Work to be completed
List each line of the data that holds the string "size", please.

Exercise data
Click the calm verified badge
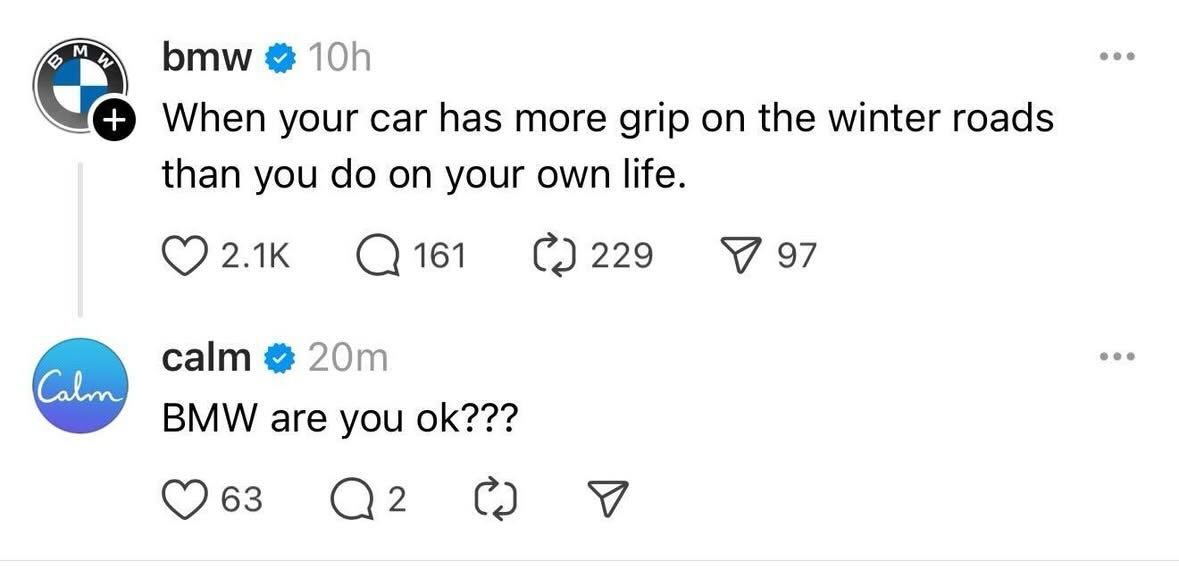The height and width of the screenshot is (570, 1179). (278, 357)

--

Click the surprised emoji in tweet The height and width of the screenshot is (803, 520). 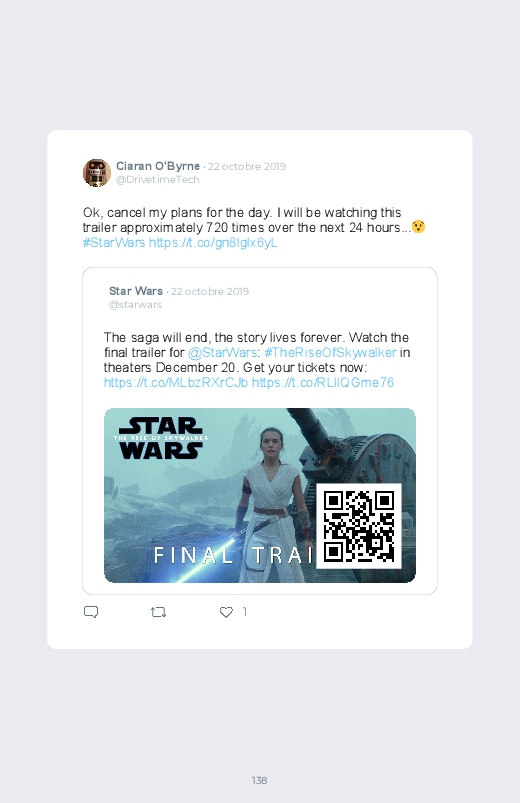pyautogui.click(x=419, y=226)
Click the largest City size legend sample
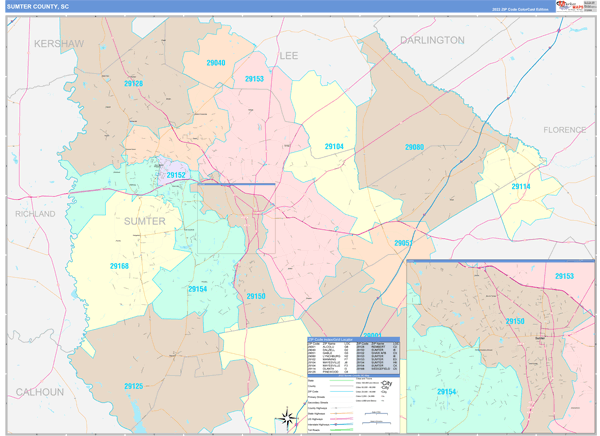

...

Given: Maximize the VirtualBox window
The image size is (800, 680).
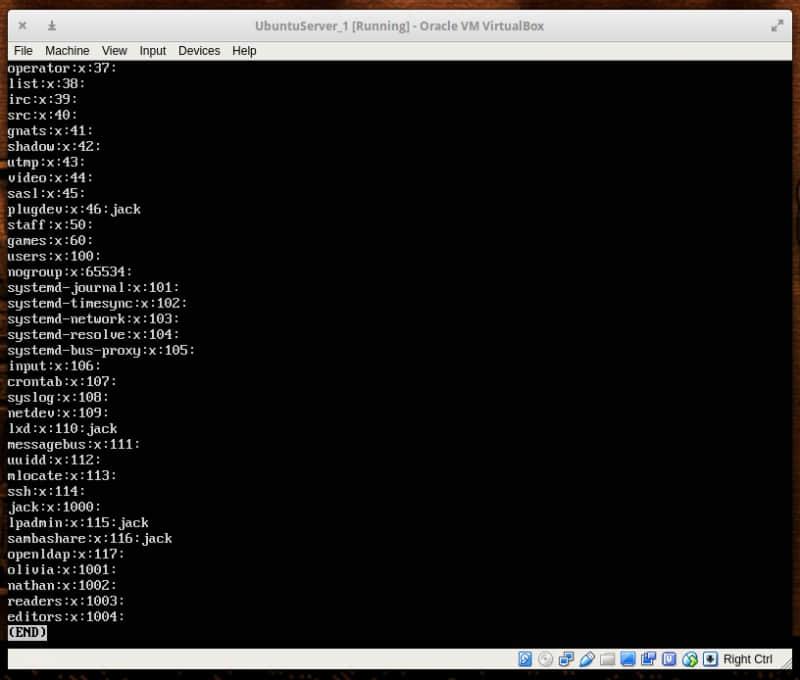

Final answer
Click the largest City size legend sample
The image size is (800, 680).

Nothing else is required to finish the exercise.